↓

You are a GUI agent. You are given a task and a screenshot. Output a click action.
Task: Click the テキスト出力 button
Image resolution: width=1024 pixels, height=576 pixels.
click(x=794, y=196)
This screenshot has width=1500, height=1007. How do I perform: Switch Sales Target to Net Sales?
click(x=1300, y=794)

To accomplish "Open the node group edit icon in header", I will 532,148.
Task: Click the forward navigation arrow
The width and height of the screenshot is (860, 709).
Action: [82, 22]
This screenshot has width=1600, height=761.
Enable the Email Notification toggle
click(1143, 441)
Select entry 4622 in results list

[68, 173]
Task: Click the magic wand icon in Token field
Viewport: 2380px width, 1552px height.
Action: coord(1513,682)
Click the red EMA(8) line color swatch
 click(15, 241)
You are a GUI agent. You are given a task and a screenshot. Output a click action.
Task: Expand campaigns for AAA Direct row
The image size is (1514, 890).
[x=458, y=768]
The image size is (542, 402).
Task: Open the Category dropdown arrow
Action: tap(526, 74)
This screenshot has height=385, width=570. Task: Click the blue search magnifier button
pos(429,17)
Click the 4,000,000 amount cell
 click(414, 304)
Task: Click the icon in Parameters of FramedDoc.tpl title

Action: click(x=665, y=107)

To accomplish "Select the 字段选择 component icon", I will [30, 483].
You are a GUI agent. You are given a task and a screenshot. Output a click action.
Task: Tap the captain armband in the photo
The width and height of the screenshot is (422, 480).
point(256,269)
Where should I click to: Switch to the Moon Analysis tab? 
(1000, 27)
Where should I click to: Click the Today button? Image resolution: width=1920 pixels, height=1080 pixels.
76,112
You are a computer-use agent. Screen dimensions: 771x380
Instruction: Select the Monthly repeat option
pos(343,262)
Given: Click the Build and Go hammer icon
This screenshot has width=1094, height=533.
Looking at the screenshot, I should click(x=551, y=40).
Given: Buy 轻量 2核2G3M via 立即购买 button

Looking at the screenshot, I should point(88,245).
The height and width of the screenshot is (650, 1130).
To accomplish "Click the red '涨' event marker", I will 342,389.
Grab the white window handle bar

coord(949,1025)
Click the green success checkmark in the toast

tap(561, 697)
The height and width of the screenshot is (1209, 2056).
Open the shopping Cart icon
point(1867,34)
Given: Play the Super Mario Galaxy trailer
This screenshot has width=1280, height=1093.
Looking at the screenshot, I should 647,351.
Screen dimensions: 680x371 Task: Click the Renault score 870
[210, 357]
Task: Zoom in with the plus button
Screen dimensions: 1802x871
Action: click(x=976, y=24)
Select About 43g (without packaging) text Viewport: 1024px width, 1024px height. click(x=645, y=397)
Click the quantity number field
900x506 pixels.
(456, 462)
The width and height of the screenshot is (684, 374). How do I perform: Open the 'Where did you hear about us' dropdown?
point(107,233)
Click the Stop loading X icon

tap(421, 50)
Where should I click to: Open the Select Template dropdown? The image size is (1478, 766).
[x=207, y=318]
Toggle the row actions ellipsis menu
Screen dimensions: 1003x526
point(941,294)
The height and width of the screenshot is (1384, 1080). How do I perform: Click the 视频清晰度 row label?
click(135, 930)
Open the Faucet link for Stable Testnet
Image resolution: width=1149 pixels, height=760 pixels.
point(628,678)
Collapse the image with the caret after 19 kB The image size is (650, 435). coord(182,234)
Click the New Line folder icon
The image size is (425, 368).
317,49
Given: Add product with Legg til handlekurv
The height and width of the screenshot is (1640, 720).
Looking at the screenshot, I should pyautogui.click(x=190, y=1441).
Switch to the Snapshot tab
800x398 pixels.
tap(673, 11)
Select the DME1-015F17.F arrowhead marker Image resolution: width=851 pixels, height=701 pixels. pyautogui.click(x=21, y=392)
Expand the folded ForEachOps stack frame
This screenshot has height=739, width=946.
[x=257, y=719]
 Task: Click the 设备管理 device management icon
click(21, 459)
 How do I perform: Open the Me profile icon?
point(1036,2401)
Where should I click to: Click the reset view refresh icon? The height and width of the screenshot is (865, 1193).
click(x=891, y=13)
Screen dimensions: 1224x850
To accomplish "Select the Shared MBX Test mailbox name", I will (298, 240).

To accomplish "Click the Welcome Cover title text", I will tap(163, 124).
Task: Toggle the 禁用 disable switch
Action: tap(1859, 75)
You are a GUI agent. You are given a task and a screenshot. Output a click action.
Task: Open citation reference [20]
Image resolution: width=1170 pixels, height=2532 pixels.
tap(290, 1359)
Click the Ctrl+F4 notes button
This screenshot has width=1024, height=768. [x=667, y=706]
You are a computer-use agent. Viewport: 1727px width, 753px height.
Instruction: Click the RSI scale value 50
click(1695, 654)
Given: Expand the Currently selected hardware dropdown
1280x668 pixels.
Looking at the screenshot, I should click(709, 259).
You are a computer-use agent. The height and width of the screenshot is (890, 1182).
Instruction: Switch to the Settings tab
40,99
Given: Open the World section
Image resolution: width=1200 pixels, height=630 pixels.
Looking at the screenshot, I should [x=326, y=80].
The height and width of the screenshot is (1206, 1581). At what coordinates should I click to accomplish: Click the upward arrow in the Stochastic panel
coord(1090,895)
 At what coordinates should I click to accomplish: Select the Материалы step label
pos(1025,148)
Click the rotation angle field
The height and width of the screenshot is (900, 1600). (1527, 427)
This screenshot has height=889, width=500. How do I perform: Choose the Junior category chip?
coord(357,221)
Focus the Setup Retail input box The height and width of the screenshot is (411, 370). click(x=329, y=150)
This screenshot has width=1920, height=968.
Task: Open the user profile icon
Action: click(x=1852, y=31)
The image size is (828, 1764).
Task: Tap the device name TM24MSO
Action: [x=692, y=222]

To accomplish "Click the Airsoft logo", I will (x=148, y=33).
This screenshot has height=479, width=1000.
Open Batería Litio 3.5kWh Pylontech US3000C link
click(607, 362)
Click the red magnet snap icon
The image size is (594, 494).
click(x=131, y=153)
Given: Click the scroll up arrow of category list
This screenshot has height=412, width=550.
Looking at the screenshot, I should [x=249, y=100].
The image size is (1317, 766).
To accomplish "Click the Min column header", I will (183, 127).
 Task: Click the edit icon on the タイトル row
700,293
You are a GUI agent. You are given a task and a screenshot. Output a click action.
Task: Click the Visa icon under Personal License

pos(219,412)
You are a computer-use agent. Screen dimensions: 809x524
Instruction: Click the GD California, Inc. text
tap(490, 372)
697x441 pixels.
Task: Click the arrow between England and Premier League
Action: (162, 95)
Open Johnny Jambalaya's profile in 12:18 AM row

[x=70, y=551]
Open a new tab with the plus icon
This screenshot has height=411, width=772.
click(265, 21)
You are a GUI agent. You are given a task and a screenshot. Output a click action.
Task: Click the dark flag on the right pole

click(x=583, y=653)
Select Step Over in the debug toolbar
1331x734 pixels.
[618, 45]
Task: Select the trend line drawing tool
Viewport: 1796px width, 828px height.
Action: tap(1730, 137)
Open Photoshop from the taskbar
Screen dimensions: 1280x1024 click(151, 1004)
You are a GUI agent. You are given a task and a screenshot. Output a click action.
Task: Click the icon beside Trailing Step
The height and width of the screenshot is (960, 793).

↑

**WHAT THIS TASK INVOLVES**. From the entries, copy out each line containing the word "header".

**EXPECTED OUTPUT**.
To accomplish "Open the node group edit icon in header", I will 532,148.
To accomplish "Click the Min column header", I will (183, 127).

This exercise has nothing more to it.